*Actions to take:*
1. Write out the passage from the book reviews starting with "Sixty-One Nails is" and going on through "older, but still.".
2. Put every line of the records into a numbered list, omitting blank lines and leaving the pictures out of the answer.

*Extract to read:*
|---|
Scan 45What’s it all about?

So, you’re on your way to work in the morning and you have what appears to be a heart-attack on the Tube but your life is saved by an oldish lady who turns out not to be an oldish lady but actually is part of the Feyre and you find out that you are too and nasties are after you and you have to work out an ancient ritual to save like everything.

Why did I want to read it?

Duh! All that stuff up there. Plus the Book God recommended it. Then Silvery Dude read it and said I had to. And it says on the rear of the paperback that this should be filed under Urban Fantasy [hidden war / secret history / deadly duel / ancient rites] division. So duh! once again.

What did I think of it?

Loved it. I liked Niall and Blackbird and the whole world of the Feyre and how it interacted with ours. It has a strong internal logic which helps to make it entirely believable. It has been compared to Neverwhere and I can understand why having read both (and currently listening to the repeated Gaiman dramatisation on Radio 4) but it is very much its own thing. Part of something that’s becoming a genre in itself, the London Fantastical Novel, and I can’t get enough of them.

Conclusion

Sixty-One Nails is the first book in a set of four and I have them all *cue maniacal laughter*

Recommended if you like urban fantasy. And who doesn’t, right?

Scan 4John Connolly’s The Book of Lost Things is another one of those books that I’ve had for a while but only really paid attention to when Silvery Dude told me that I would enjoy it. I made a start sometime last summer and for some reason couldn’t get on with it; the Silvery One dared to suggest that I might find it difficult to put myself in the mind of the lead character given that I have “never been a 12-year-old boy”, I countered with the fact that I had lost my mother so thought I might have an inkling of what was going on in our hero’s head. Though of course I was much older, but still.

For the lead character is indeed a young boy called David whose mother has died and who has had to watch his father remarry and have a child with his second wife. World War Two is in full flow and David is struggling with what looks like OCD, anger over his loss and feeling left out in his father’s new family (though not because of his stepmother who I rather liked).  Like any sensible child he has a love of books but they begin to speak to him at night and start to affect the way he look sat the world.

And then the Crooked Man comes and David crosses over into a dark and dangerous world populated by the myths, folk and fairy tales with which he has become absorbed. Enticed by what appears to be his mother’s voice, he has to make his way through many perils to reach the King of this land and find his way home.
|---|
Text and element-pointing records

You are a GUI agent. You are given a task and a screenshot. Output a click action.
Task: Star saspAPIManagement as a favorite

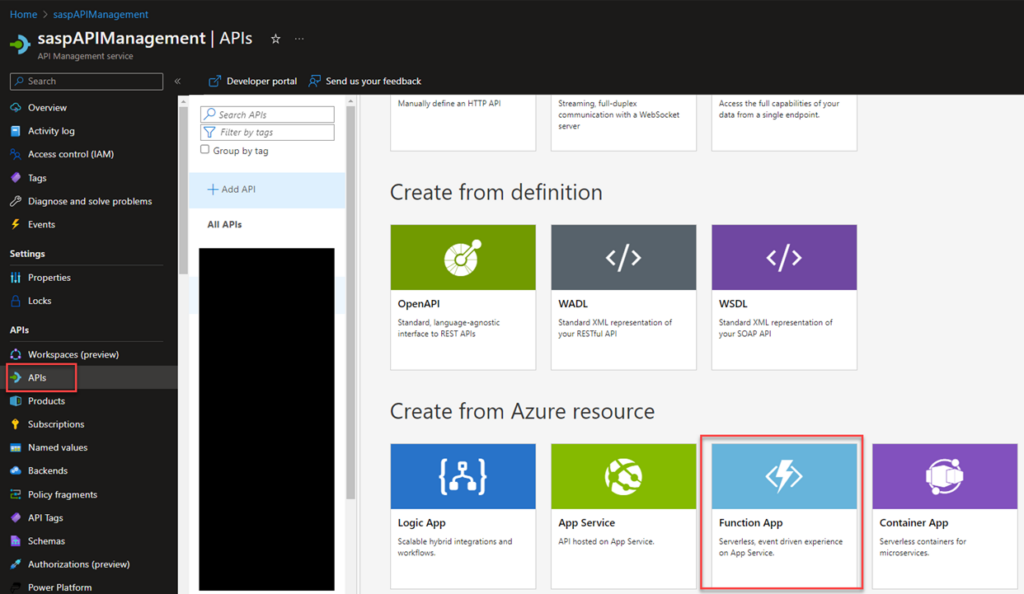tap(275, 38)
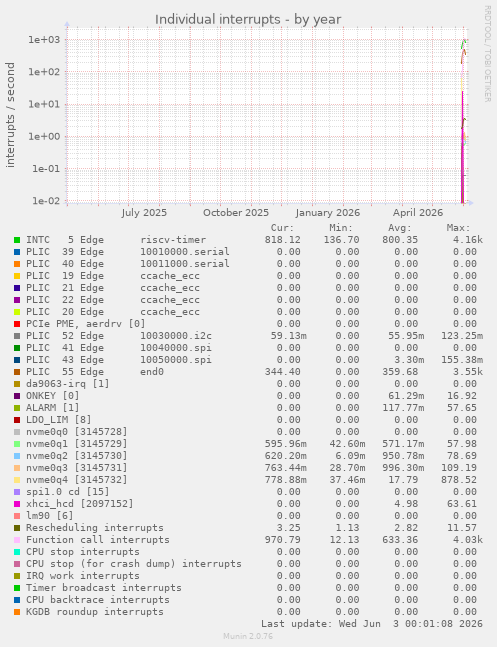This screenshot has height=647, width=497.
Task: Click the Cur column header
Action: (x=282, y=228)

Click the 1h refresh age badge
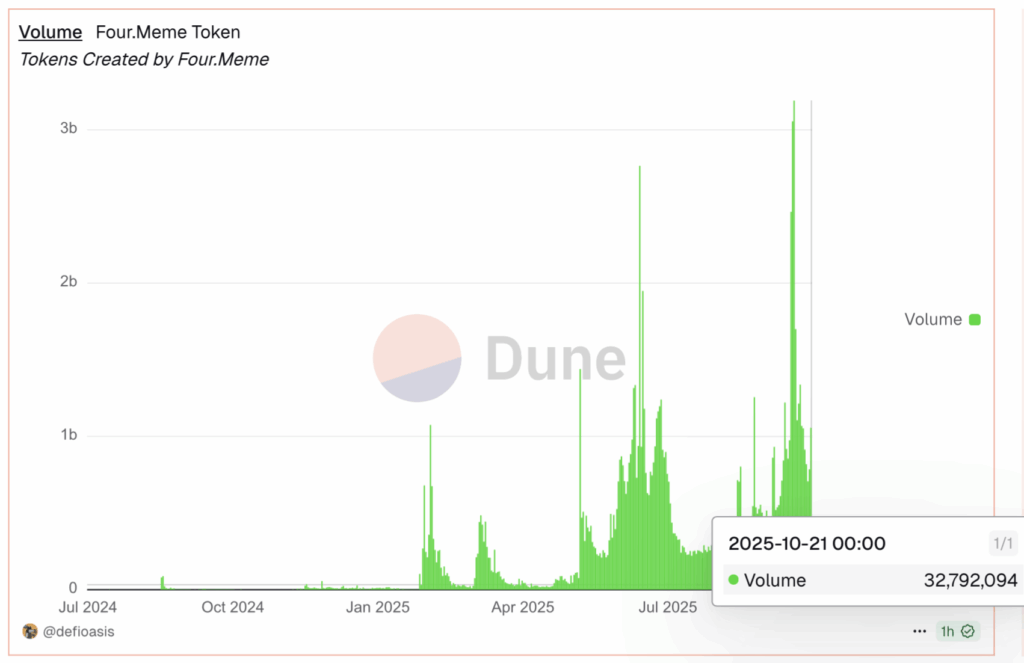(956, 631)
|---|
*Task-by-task solutions:*
1.
Sixty-One Nails is the first book in a set of four and I have them all *cue maniacal laughter*

Recommended if you like urban fantasy. And who doesn’t, right?

Scan 4John Connolly’s The Book of Lost Things is another one of those books that I’ve had for a while but only really paid attention to when Silvery Dude told me that I would enjoy it. I made a start sometime last summer and for some reason couldn’t get on with it; the Silvery One dared to suggest that I might find it difficult to put myself in the mind of the lead character given that I have “never been a 12-year-old boy”, I countered with the fact that I had lost my mother so thought I might have an inkling of what was going on in our hero’s head. Though of course I was much older, but still.

2.
1. You are a GUI agent. You are given a task and a screenshot. Output a click action.
2. Task: Star saspAPIManagement as a favorite
3. tap(275, 38)
4. This screenshot has height=647, width=497.
5. Task: Click the Cur column header
6. Action: (x=282, y=228)
7. Click the 1h refresh age badge
8. (956, 631)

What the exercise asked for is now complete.